== Zitierter Textauszug
Hinrichtung von "Ketzern"

Hinrichtung: Stand den Ketzern im Mittelalter der Scheiterhaufen bevor, wurden Juden wegen angeblicher Vergehen „als schmeher der göttlichen majestat cristi" grundsätzlich der Feuergrube überantwortet. Der Holzschnitt stammt aus der Weltchronik des Hartmann Schedel von 1493. (Repros: Jörg Kuropatwa)

Ohne Erinnerung wird die Geschichte vergessen
Ausstellung in der Schwalbacher Limesgemeinde zeigt die christlichen Wurzeln des Antijudaismus

Von Olaf Zimmermann

„Vom Kirchenvater Cyprian bis Adolf Hitler" heißt eine Ausstellung in der evangelischen Limesgemeinde, die von den christlichen Wurzeln des Antijudaismus berichtet.

SCHWALBACH. Wo der Antisemitismus endete, ist heute Allgemeingut: Die Vernichtungslager von Auschwitz gelten als Inbegriff des Judenhasses. Doch der Antijudaismus - auf den sich auch Hitler berief - ist älter. Seine Wurzeln sind Teil der christlichen Theologie. Ihre Ursprünge reichen zurück bis zum so genannten Kirchenvater Cyprian im Jahr 250 nach Christus und ziehen sich wie ein roter Faden durch die Jahrhunderte.
====
== Bereitgestelltes Material
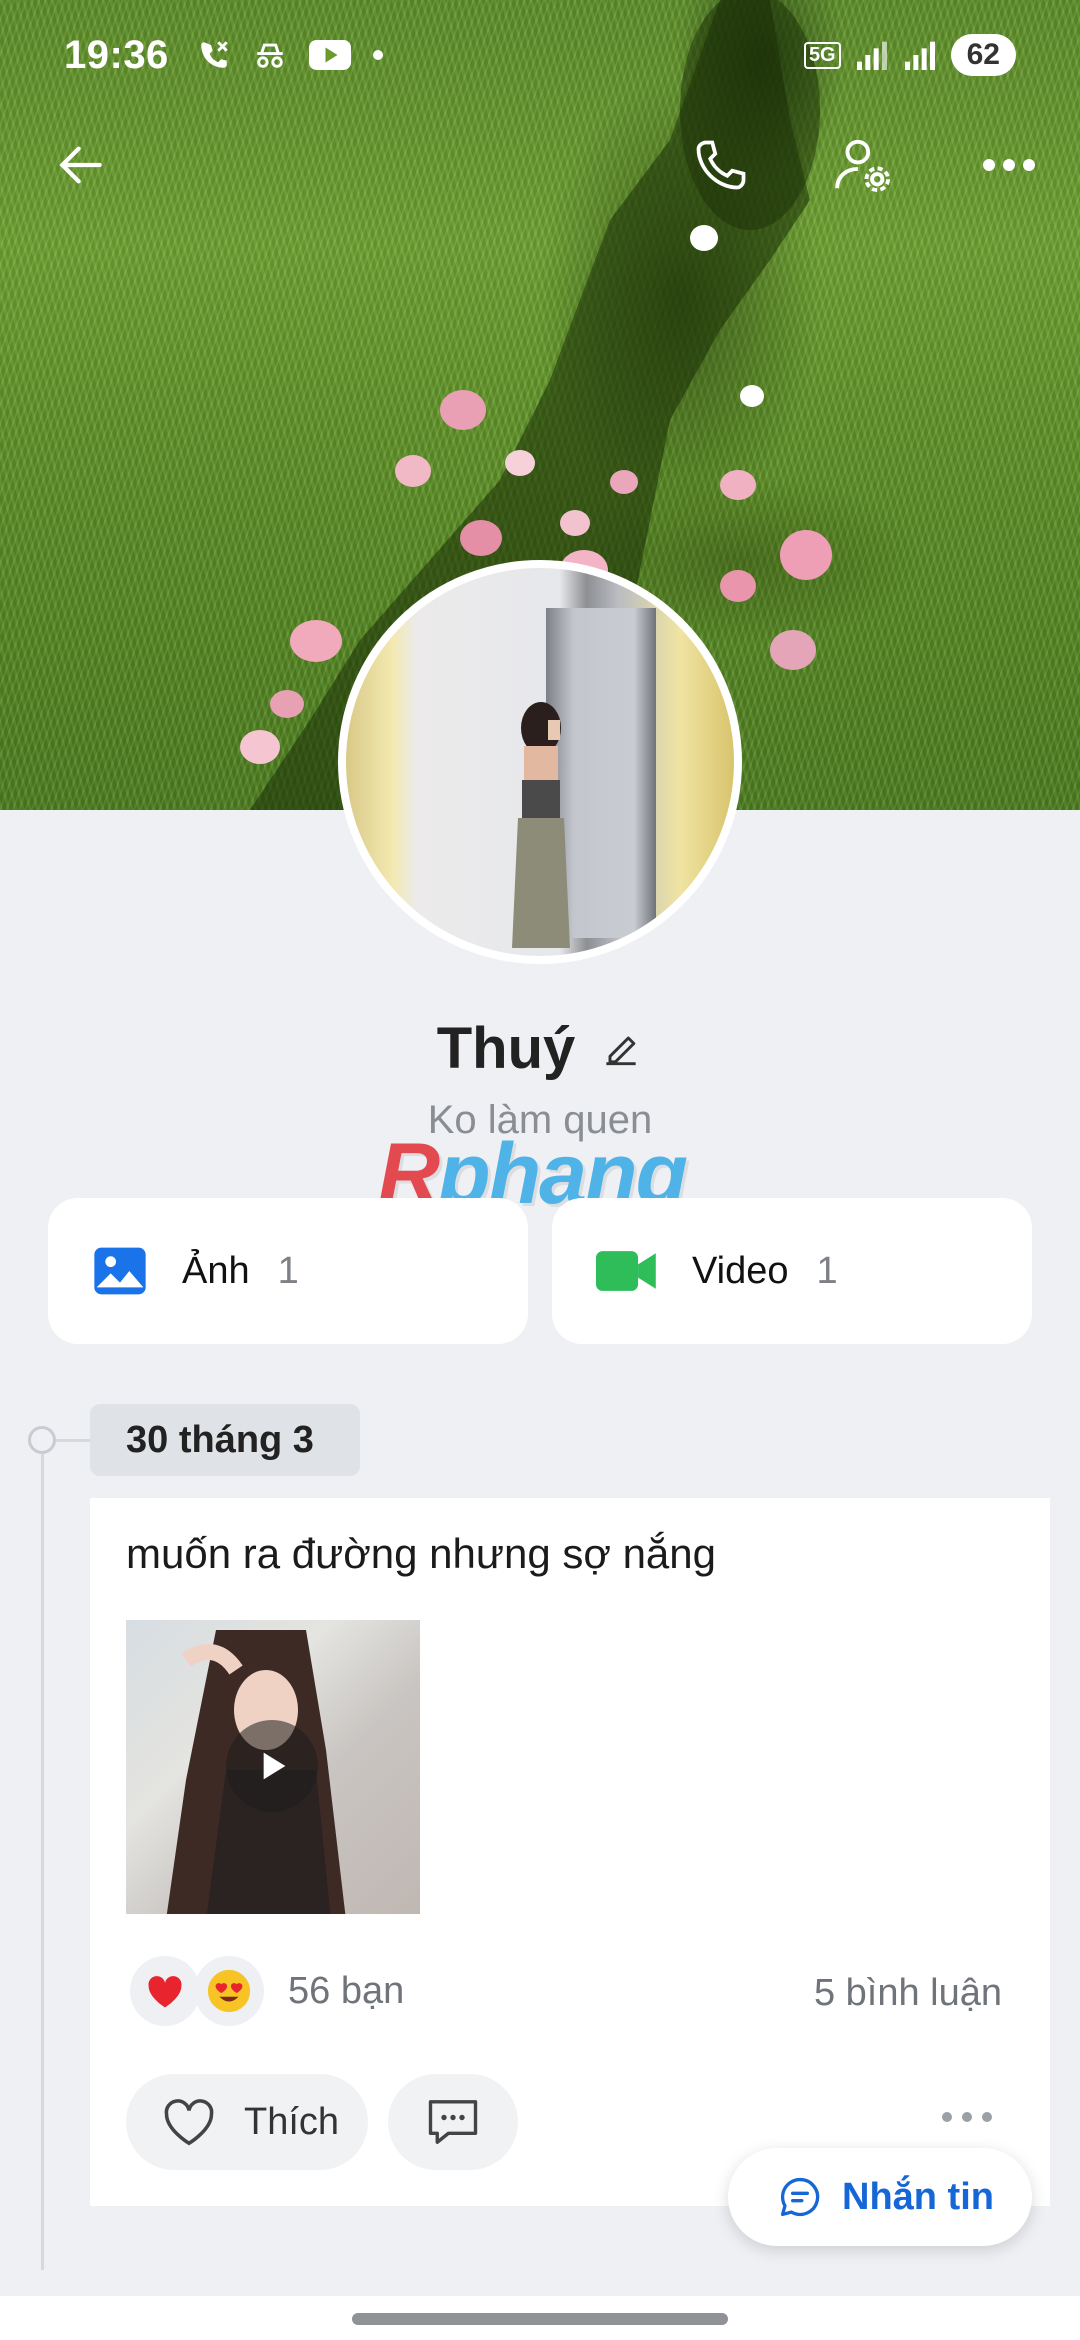 The height and width of the screenshot is (2340, 1080). What do you see at coordinates (540, 55) in the screenshot?
I see `status-bar: 19:36 5G 62` at bounding box center [540, 55].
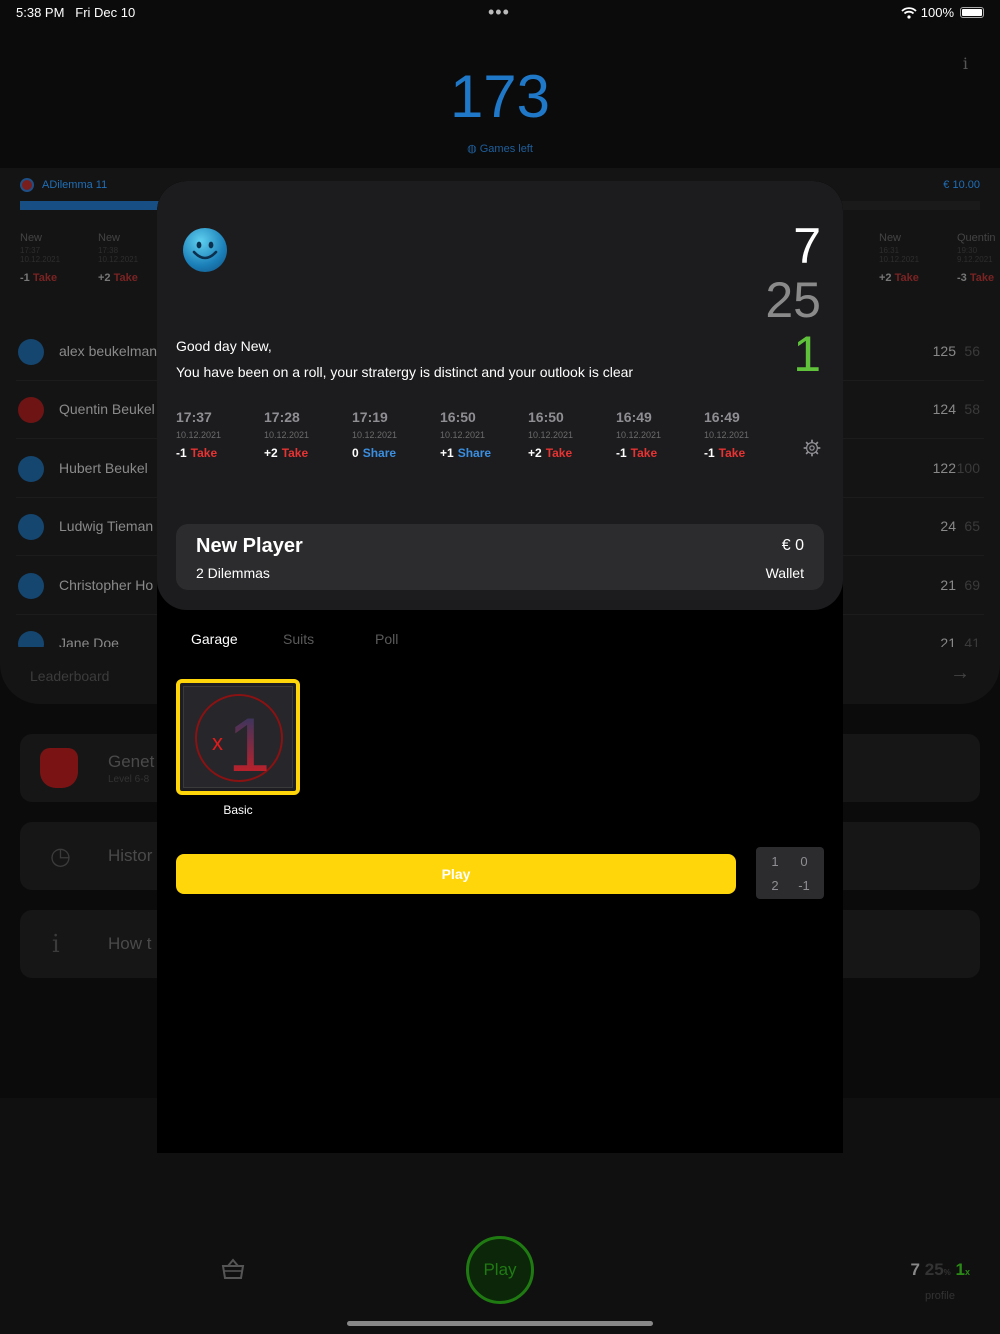 The width and height of the screenshot is (1000, 1334). What do you see at coordinates (59, 768) in the screenshot?
I see `pepper-icon` at bounding box center [59, 768].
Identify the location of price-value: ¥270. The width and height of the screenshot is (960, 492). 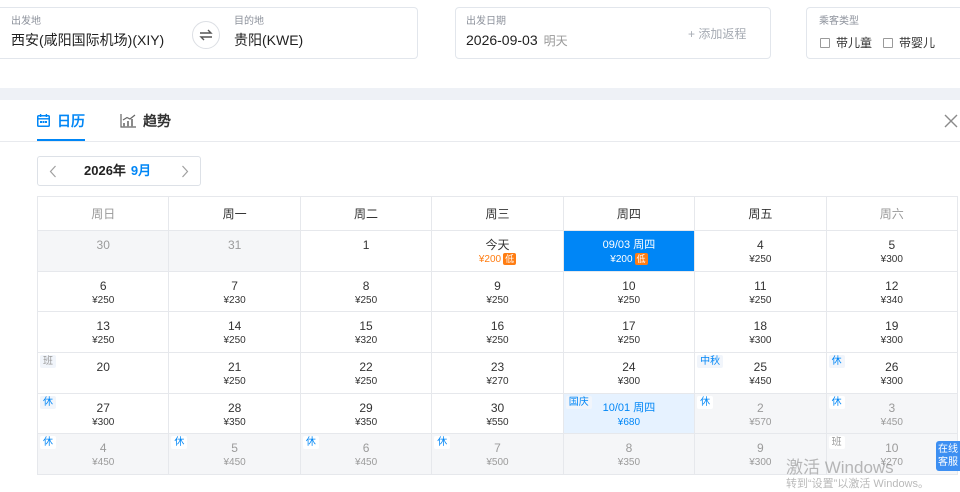
(892, 463).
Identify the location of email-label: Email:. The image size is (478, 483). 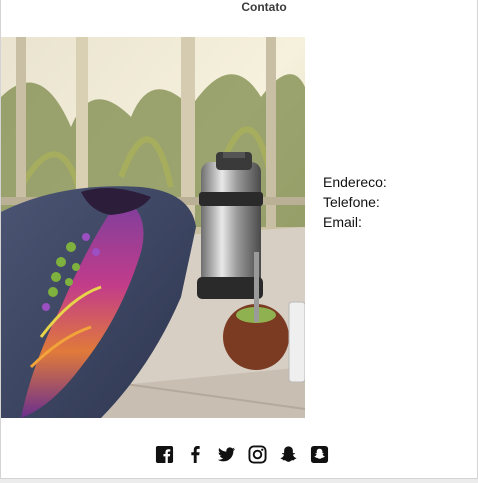
(342, 222).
====
Aufgabe A: Aus welchem Werk stammt laut dem Artikel über die Schwalbacher Ausstellung der Holzschnitt?
Aufgabe B: Gib aus dem Artikel über die Schwalbacher Ausstellung den Abschnitt wortgetreu wieder, der mit den Worten „Hinrichtung: Stand den" beginnt und mit „(Repros: Jörg Kuropatwa)" endet.
Aufgabe C:
Stimmen die folgenden Aussagen mit dem Artikel über die Schwalbacher Ausstellung überein? Antworte jeweils mit Ja oder Nein und zitiere die entscheidenden Worte.
(i) Die Ausstellung ist in der evangelischen Limesgemeinde zu sehen.
(ii) Die Ursprünge des Antijudaismus reichen bis ins Jahr 500 nach Christus zurück.
(iii) Der Artikel wurde von Jörg Kuropatwa verfasst.

Antwort A: Aus der Weltchronik des Hartmann Schedel von 1493.

Antwort B:
Hinrichtung: Stand den Ketzern im Mittelalter der Scheiterhaufen bevor, wurden Juden wegen angeblicher Vergehen „als schmeher der göttlichen majestat cristi" grundsätzlich der Feuergrube überantwortet. Der Holzschnitt stammt aus der Weltchronik des Hartmann Schedel von 1493. (Repros: Jörg Kuropatwa)

Antwort C:
(i) Ja: „eine Ausstellung in der evangelischen Limesgemeinde"
(ii) Nein: „reichen zurück bis zum so genannten Kirchenvater Cyprian im Jahr 250 nach Christus"
(iii) Nein: „Von Olaf Zimmermann"